Abstract
Advances in DNA sequencing and informatics have revolutionised biology over the past four decades, but technological limitations have left many applications unexplored1,2. Recently, portable single molecule, real-time (SMRT) technologies have become available. These offer opportunities to rapidly collect and analyse genomic data anywhere3–5. However, the generation of datasets from large, complex genomes has been constrained to laboratories6,7. The portability and long DNA sequences of SMRT offer great potential for field-based species identification, but the feasibility and accuracy of these technologies for this purpose have not been assessed. Here, we show that a field-based SMRT analysis of closely-related plant species (Arabidopsis spp.)8 has many advantages over laboratory-based high-throughput sequencing (HTS) methods for species level identification-by-sequencing and de novo phylogenomics. Samples were collected and sequenced in a single day by SMRT using a portable, “al fresco” laboratory. Our analyses demonstrate that correctly identifying unknown reads from matches to a reference database with SMRT reads enables rapid and confident species identification. Individually annotated SMRT reads can be used to infer the evolutionary relationships of A. thaliana. Furthermore, hybrid genome assembly with SMRT and HTS reads substantially improved upon a genome assembled from HTS reads alone. Field-based SMRT makes real-time, rapid specimen identification and genome wide analyses possible. These technological advances are set to revolutionise research in the biological sciences9 and have broad implications for conservation, taxonomy, border agencies and citizen science.
Introduction
DNA sequencing used to be a slow undertaking, but the past decade has seen an explosion in HTS methods2,10. DNA barcoding (i.e., the use of a few, short DNA sequences to identify organisms) has benefited from this sequencing revolution11,12, but has never become fully portable.
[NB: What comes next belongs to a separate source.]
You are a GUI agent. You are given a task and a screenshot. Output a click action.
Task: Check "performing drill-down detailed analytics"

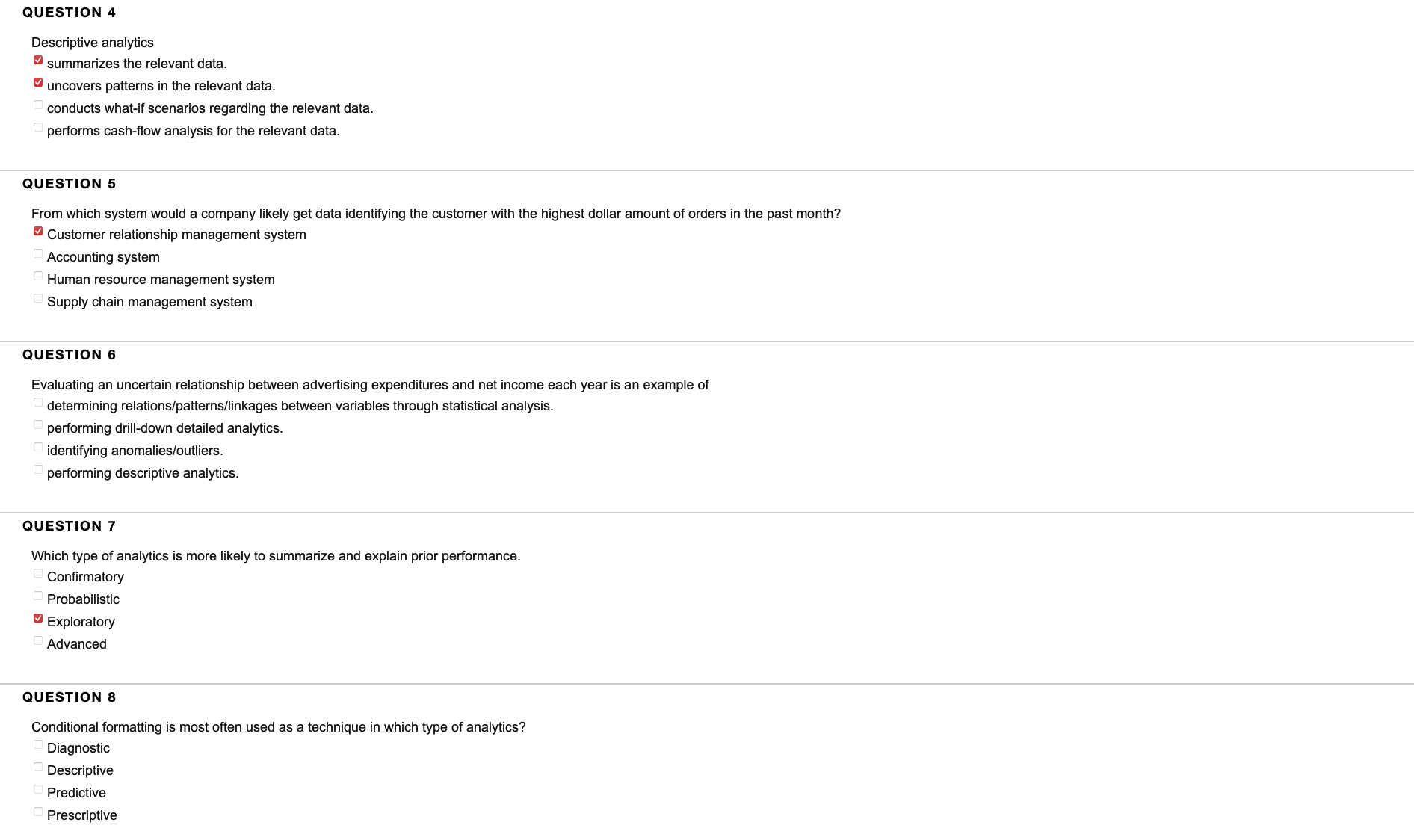point(38,424)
Samples must be returned to a laboratory for testing and the discrimination of closely related species using few genes can be problematic due to evolutionary phenomena (e.g. lineage sorting, shared polymorphism and hybridisation)10. While typical barcoding approaches have been effective for generic level identification, accuracy is much more limited at the species level11,13 and concerns remain14. Species delimitation using limited sequencing information has also been problematic and is thought to heavily underestimate species diversity11,15. Consequently, increasingly elaborate analytical methods have been spawned to mitigate the inherent limitations of short sequences13,16. The Oxford Nanopore Technologies® MinION® is one of a new generation of SMRT DNA sequencers that is small enough to be portable for fieldwork and produces data within minutes17,18. These properties suggest species identification could be conducted using genome scale data generated at the point of sample collection. Furthermore, the large number of long reads generated17 may provide more accurate species-level identification than current approaches. This application offers great potential for conservation, environmental biology, evolutionary biology and combating wildlife crime, however, this potentially exciting combination of methods has not yet been tested in the field for eukaryotes.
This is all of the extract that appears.